* [Exercise prompt]: List each line in the records that contains the word "arrow".

* [Stored data entries]:
====
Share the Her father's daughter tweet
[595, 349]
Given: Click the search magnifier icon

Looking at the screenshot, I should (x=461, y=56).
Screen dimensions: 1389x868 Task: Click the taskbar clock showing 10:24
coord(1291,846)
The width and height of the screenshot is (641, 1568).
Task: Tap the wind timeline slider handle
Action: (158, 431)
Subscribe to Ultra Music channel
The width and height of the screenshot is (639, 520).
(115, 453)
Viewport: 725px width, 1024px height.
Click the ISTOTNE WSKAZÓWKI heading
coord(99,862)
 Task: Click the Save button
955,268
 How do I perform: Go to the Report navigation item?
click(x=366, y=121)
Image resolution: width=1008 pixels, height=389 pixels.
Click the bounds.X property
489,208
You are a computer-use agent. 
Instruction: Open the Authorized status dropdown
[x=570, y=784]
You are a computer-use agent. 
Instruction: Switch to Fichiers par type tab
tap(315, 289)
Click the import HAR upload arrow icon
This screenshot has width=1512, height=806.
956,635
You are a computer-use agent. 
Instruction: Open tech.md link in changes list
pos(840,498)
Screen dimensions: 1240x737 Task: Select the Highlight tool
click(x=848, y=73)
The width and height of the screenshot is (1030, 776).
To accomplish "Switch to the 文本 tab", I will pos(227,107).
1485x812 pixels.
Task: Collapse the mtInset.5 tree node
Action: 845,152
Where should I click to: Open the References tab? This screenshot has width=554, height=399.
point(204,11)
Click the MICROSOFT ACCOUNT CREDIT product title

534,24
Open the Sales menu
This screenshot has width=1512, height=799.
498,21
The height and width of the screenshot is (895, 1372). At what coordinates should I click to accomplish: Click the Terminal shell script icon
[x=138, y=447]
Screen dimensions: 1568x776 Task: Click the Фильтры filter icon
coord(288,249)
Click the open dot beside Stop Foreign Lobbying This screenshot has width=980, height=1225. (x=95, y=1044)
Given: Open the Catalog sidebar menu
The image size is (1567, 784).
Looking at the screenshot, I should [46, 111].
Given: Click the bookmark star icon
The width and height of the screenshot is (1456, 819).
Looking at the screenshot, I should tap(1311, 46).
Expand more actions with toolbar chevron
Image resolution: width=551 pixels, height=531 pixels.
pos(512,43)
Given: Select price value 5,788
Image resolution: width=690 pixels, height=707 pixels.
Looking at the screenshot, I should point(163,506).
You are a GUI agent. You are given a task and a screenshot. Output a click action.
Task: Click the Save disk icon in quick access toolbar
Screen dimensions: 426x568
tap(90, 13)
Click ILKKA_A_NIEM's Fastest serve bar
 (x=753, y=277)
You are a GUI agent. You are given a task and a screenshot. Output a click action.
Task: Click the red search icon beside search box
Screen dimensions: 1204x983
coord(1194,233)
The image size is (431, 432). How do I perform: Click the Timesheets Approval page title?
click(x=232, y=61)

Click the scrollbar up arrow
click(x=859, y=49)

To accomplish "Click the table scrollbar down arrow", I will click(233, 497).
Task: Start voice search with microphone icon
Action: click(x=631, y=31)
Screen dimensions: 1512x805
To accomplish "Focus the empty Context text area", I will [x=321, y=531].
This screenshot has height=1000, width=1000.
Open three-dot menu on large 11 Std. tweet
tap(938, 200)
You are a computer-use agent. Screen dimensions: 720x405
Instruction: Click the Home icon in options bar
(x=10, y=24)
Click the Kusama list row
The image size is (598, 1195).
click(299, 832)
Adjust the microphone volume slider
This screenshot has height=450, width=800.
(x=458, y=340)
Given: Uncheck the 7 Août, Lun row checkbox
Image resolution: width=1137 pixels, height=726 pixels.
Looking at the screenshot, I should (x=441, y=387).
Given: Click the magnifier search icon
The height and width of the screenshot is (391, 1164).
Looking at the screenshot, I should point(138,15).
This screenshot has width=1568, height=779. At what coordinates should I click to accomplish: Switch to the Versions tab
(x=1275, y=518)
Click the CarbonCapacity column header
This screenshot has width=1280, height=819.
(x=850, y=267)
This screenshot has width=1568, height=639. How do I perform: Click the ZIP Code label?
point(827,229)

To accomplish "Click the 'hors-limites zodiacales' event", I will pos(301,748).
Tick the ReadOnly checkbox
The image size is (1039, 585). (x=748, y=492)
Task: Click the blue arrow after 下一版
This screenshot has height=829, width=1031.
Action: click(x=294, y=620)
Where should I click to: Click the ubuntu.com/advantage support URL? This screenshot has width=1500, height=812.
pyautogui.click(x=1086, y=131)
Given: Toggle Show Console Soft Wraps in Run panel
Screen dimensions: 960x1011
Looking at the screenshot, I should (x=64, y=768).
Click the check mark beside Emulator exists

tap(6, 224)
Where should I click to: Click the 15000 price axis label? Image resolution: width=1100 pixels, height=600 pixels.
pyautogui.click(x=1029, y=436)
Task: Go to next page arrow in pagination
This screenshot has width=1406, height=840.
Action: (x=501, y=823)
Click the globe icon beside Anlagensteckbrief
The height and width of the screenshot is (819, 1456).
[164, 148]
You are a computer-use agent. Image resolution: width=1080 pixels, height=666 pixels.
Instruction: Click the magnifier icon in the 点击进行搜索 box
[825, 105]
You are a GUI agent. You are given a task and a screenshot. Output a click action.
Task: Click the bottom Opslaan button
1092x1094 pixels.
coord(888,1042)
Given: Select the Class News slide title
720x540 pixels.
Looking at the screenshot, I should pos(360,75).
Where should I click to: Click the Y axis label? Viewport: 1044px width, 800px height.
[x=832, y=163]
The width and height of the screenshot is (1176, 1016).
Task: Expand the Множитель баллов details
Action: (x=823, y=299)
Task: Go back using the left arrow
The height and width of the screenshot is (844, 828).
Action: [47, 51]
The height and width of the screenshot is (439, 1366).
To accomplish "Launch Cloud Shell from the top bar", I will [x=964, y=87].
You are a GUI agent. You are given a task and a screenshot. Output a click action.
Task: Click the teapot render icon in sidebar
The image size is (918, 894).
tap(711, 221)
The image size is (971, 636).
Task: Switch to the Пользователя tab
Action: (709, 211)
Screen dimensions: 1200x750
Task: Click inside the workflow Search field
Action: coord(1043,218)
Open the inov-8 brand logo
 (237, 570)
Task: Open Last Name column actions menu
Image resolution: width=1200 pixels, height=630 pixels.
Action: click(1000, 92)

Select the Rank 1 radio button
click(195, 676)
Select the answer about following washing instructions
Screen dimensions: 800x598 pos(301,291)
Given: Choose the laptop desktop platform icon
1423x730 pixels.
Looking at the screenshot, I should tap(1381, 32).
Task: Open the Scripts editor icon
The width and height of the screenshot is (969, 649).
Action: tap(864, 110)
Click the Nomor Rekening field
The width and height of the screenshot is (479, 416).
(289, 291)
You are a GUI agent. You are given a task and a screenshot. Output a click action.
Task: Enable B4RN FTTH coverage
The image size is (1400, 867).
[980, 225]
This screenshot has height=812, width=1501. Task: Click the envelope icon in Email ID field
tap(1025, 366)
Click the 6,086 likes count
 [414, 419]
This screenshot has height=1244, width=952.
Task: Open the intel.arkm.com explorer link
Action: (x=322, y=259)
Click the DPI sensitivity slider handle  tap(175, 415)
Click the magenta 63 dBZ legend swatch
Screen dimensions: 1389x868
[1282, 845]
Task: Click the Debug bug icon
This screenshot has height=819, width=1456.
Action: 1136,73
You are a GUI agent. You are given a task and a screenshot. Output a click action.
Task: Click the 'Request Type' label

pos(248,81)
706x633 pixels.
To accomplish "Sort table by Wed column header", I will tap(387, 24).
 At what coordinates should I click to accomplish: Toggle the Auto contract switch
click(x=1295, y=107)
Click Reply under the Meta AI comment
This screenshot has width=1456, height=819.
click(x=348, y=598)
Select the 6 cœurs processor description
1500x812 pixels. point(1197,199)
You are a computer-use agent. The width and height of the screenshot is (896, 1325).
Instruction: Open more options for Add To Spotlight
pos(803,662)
====
* [Answer below]:
Click the import HAR upload arrow icon
Click the scrollbar up arrow
To accomplish "Click the table scrollbar down arrow", I will click(233, 497).
Task: Click the blue arrow after 下一版
Task: Go to next page arrow in pagination
Task: Go back using the left arrow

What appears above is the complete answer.